Why has Britain been able to keep bronze statues of the ancient Benin Kingdom, and why has France been able to keep looted textiles from the shores of West Africa? Why is it that 180,000 looted African pieces are kept in Belgium’s Royal Museum for Central Africa? African artifacts are spread throughout Europe in private collections and museums, as African people grow up constantly told they are from a continent with no history. That is why the gesture of returning these artifacts back to their rightful countries is so urgently needed — it would be a remarkably rare recognition of African dignity from Europe. This kind of bold step would be an acknowledgement that African countries also have art, and have souls as valuable as their European counterparts — something many people still don’t believe.

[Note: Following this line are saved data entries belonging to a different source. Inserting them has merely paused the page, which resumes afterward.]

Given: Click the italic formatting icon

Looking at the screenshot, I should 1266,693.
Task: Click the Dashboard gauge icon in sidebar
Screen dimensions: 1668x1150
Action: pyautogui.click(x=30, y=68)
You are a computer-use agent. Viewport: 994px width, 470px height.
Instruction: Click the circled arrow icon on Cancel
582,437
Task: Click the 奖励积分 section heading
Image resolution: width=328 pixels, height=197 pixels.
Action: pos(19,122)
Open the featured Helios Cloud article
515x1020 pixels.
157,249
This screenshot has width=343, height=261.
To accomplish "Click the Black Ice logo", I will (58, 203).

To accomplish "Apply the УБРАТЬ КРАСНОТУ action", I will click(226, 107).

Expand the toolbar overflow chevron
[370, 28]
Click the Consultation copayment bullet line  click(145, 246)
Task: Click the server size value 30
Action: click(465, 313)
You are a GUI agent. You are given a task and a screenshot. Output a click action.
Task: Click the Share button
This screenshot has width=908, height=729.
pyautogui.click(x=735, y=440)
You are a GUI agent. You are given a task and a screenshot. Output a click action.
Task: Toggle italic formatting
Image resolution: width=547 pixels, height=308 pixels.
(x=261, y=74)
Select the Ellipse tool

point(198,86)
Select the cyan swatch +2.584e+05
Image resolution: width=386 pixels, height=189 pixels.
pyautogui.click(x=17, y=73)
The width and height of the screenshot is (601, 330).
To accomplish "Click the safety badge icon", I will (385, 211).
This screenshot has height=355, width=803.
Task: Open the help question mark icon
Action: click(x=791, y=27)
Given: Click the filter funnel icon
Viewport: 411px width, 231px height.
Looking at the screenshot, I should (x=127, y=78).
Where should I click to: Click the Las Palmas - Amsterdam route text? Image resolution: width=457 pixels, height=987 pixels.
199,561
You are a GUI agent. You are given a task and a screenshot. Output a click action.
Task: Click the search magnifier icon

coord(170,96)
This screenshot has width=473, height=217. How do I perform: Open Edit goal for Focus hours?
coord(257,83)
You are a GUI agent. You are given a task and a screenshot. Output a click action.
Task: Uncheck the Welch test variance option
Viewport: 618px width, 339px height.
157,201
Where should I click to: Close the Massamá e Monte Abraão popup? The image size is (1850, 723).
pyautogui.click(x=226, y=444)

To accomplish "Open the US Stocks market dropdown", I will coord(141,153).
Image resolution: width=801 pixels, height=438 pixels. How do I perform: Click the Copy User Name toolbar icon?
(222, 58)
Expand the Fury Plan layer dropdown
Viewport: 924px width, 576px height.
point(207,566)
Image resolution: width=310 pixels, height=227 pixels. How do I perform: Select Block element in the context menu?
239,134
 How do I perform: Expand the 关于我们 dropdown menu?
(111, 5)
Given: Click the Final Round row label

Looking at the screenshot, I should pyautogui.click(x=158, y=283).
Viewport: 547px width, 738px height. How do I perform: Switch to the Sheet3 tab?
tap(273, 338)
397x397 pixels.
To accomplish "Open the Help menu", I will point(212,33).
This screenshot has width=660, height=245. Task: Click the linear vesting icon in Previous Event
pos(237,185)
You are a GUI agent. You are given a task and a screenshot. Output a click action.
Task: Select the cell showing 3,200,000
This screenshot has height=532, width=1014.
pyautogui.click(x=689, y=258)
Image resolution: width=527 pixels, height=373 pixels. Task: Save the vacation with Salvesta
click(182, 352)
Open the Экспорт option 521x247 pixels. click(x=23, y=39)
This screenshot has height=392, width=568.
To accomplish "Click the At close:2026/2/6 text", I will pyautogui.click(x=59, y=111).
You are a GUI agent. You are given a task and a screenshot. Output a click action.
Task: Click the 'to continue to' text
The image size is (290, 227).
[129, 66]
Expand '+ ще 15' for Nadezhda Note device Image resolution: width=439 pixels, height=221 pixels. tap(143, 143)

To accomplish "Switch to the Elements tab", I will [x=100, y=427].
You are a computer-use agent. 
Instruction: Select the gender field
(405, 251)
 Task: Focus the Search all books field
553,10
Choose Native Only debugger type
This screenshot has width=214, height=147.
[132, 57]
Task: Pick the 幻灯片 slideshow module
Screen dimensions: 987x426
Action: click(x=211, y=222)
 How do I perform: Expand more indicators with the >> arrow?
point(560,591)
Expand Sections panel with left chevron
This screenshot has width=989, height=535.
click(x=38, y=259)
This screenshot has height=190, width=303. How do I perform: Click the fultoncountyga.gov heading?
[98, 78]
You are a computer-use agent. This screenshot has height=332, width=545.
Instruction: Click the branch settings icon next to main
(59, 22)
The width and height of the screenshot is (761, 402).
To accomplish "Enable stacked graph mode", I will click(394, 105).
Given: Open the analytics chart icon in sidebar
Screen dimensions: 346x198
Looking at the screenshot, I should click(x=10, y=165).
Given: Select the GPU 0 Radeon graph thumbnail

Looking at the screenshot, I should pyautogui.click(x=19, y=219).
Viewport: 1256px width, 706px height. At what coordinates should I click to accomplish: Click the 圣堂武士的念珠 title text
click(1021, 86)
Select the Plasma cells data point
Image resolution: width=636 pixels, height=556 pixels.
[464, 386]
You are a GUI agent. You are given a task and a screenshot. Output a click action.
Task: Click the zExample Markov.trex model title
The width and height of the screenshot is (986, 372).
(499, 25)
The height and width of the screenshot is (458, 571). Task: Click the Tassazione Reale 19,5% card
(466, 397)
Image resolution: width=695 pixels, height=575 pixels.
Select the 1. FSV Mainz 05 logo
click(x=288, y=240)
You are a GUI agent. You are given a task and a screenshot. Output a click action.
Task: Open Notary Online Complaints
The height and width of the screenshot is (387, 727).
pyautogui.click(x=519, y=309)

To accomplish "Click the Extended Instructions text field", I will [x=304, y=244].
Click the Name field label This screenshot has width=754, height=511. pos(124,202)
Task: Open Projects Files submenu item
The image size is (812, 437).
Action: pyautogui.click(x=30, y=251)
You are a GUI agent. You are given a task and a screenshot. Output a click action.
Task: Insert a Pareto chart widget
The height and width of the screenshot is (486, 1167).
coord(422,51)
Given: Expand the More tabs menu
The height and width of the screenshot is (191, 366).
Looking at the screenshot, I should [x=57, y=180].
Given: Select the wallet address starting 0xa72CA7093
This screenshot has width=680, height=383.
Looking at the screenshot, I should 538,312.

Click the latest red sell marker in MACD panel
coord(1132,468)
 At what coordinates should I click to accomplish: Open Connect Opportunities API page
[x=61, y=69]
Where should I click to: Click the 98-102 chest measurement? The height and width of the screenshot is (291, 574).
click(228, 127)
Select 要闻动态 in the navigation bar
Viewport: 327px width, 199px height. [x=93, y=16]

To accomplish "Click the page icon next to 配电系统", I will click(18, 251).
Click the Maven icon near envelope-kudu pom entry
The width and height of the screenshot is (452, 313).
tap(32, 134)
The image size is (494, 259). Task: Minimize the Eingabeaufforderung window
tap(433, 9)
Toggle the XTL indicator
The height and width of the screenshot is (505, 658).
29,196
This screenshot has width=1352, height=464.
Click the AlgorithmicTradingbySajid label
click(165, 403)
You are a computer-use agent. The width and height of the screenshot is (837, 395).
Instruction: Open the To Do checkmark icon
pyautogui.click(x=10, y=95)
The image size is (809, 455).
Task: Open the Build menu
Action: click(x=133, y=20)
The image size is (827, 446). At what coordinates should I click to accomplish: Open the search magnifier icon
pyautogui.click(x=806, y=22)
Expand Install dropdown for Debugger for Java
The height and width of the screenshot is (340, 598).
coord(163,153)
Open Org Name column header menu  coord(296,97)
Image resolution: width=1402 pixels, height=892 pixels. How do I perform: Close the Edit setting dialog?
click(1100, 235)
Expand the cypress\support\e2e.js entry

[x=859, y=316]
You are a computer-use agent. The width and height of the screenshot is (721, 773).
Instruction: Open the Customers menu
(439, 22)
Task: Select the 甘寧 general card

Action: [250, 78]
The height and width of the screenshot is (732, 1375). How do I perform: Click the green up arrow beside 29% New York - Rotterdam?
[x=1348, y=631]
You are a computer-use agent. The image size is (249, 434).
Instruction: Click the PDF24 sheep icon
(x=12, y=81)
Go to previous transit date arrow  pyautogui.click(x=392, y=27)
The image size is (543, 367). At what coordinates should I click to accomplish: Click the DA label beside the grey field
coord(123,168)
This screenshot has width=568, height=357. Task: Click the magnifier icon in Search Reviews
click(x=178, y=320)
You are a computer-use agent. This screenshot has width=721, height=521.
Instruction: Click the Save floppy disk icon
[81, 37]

A few months ago, I started crying at the African Art section in the Met. My friends had asked me something about a piece, and my answer winded down different roads until it became a discussion about Nigeria as a whole, and the stories of hope and loss and resilience that I know about my country, as well as those of the injustices it has faced. These were stories of how millions of would-be artists, poets and painters spent their lives picking cotton instead of creating cultural items that I would one day get to pick up and experience, before handing them down to my kids and they to theirs. These were stories of the thousands of artifacts that had been lost or destroyed during colonization. Often, I think about how the scale of these injustices is indescribable. I wonder how we should even begin to try and fix the losses, when the losses can’t even be put into words.

I hope France will take this time post-Notre Dame fire to reflect on the importance of heritage, and follow through on its promise to return African artifacts. I want people to take the sense of loss they felt at Notre Dame’s destruction as a reminder that culture and heritage are important. That perhaps one of the most overlooked, but still deeply crushing, aspects of colonization was how it spread the belief that certain types of art and culture were more valuable than others.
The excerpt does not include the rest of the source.